23.
But why need I say more on this topic? I might speak perhaps, and I would speak willingly
and gladly, if affection and fraternal love had impelled Lucius Caecilius a little beyond the
limits which regular and strict duty requires of a man; I would appeal to your feelings, I
would invoke the affection which every one feels for his own relations; I would solicit pardon
for the error of Lucius Caecilius, from your own inmost thoughts and from the common humanity
of all men.
[65]
The law was proposed only a few days; it was
never begun to be put in train to be carried; it was laid on the table in the senate.
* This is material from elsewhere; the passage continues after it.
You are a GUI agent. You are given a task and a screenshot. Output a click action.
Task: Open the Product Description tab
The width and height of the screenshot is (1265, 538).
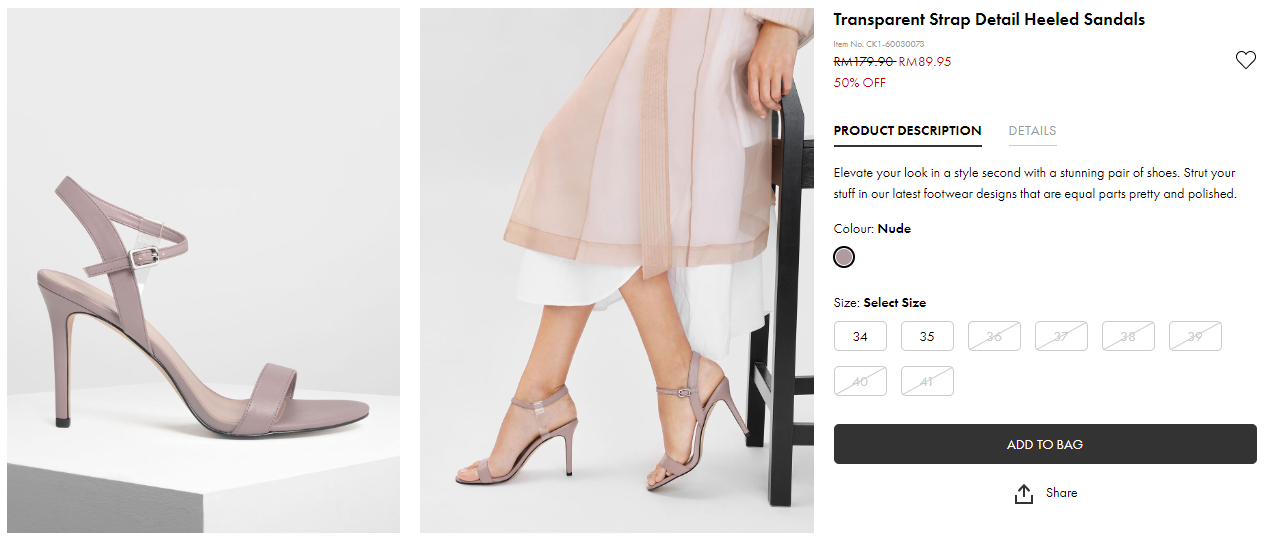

On the
first of January, when we had summoned the senate to meet in the Capitol, nothing took
precedence of it; and Quintus Metellus the praetor said, that what he was saying was by the
command of Sulla; that Sulla did not wish such a motion to be brought forward
respecting his case. From that time forward Caecilius applied himself to many measures for the
advantage of the republic; he declared that he by his intercession would stop the agrarian
law, which was in every part of it denounced and defeated by me. He resisted infamous attempts
at corruption; he never threw any obstacles in the way of the authority of the senate. He
behaved himself in his tribuneship in such a manner, that, laying aside all regard for his own
domestic concerns, he thought of nothing for the future but the welfare of the republic.
[66]
And even in regard to this very motion, who was there of
us who had any fears of Sulla or Caecilius attempting to carry any point by violence? Did not
all the alarm that existed at that time, all the fear and expectation of sedition, arise from
the villainy of Autronius? It was his expressions and his threats which were bruited abroad;
it was the sight of him, the multitudes that thronged to him, the crowd that escorted him, and
the bands of his abandoned followers, that caused all the fear of sedition which agitated us.
Therefore, Publius Sulla, as this most odious man was then his comrade and partner, not only
in honour but also in misfortune, was compelled to lose his own good fortune, and to remain
under a cloud without any remedy or alleviation.